We have to make it a lot easier for NHS hospitals to go bankrupt, and we have to make it a lot easier for independent sector providers, including for-profit providers, to step in and take over. Forget the Clwyd review. Let’s have a series of hospital bankruptcies – and I bet the remaining ones would suddenly learn very quickly how to take patients’ complaints seriously.

Head of Political Economy

Dr Kristian Niemietz is the IEA's Editorial Director, and Head of Political Economy. Kristian studied Economics at the Humboldt Universität zu Berlin and the Universidad de Salamanca, graduating in 2007 as Diplom-Volkswirt (≈MSc in Economics). During his studies, he interned at the Central Bank of Bolivia (2004), the National Statistics Office of Paraguay (2005), and at the IEA (2006). He also studied Political Economy at King's College London, graduating in 2013 with a PhD. Kristian previously worked as a Research Fellow at the Berlin-based Institute for Free Enterprise (IUF), and taught Economics at King's College London. He is the author of the books "Socialism: The Failed Idea That Never Dies" (2019), "Universal Healthcare Without The NHS" (2016), "Redefining The Poverty Debate" (2012) and "A New Understanding of Poverty" (2011).


5 thoughts on “We need more hospital bankruptcies, not procedural changes”

  1. Posted 02/11/2013 at 16:51 | Permalink

    I suspect the problem with NHS Trusts is that they constantly have in mind the downside of political interference and are keen to resist it. Meet all targets set, ensure no serious patient criticism and communicating good news to the Minister all remain top priorities.

    Unfortunately letting Trusts go bankrupt is not the answer because the bad ones remaining within budget will continue to provide a substandard service.

    PRIVATISE THE LOT. Three dirty words, I know but, not as dirty as NATIONAL HEALTH SERVICE, and thats for sure

  2. Posted 04/11/2013 at 17:52 | Permalink

    Better still, terminate state-funding for hospitals and schools. People want health and education, and will find the money for it.

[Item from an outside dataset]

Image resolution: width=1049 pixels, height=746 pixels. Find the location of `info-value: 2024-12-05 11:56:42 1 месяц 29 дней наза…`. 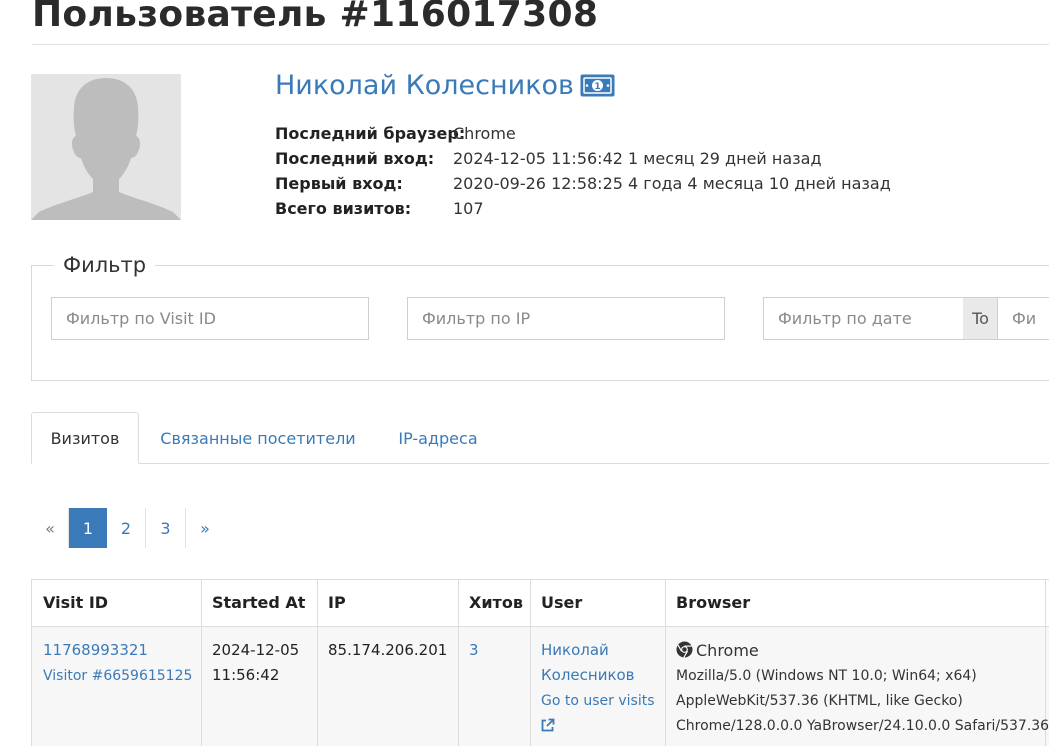

info-value: 2024-12-05 11:56:42 1 месяц 29 дней наза… is located at coordinates (638, 158).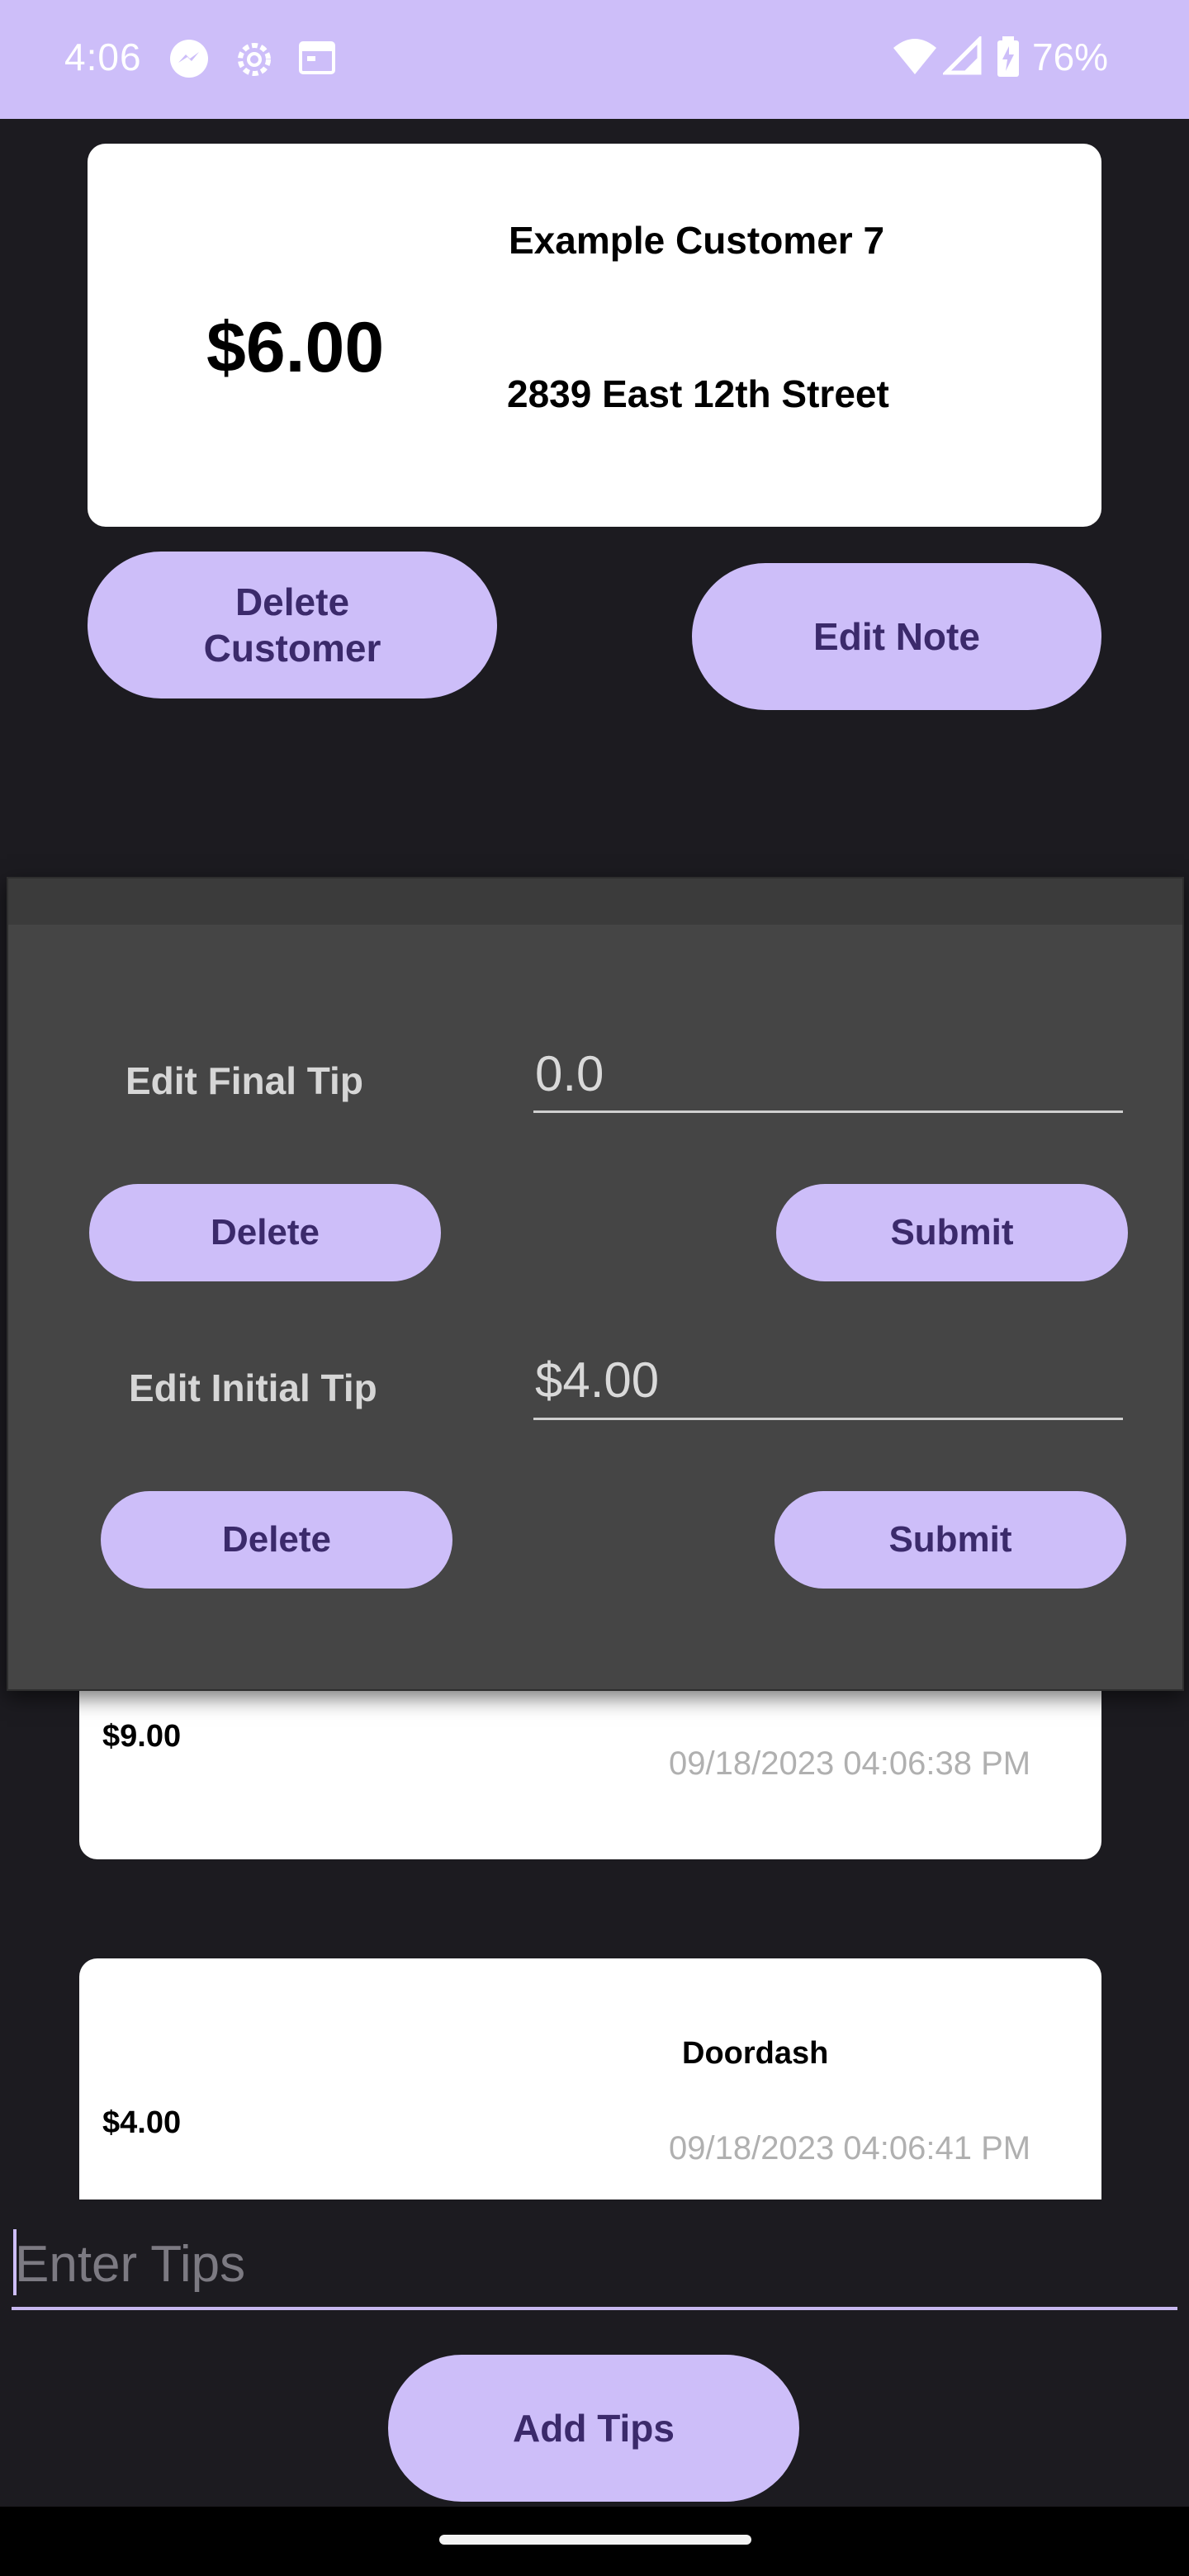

The market will find ways to satisfy people’s needs.

  3. Posted 09/11/2013 at 13:44 | Permalink

    One step at the time, though.

  4. Posted 10/11/2013 at 08:34 | Permalink

    Kris writes “one step at a time” and I agree in the sense that one doesn’t necessarily do this sort of thing overnight (unless state-bankruptcy forces you to). However, we’ve been waiting for more than half a century for government to deliver world-class public services to rival private provision. There comes a time when our patience is exhausted, we stop giving the unionised sector second and third chances, and we say “enough is enough”. The income from taxation must stop. If you can privatise Royal Mail in a few weeks, you can do that with health, education and all the rest. You can close the departments of business, culture, farming, aid, transport, environment and energy overnight. Education, pensions and health will take a bit longer. We need a royal commission on privatising the army and police. Justice needs must more competition (abolish the DPP/CPS).

  5. Posted 14/11/2013 at 12:55 | Permalink

    I completely agree that errors and issues should be used as learning curves rather than fought off defensively. If the NHS makes a mistake they should apologise – maybe they wouldn’t have as many negligence cases to pay off if they learnt how to say sorry.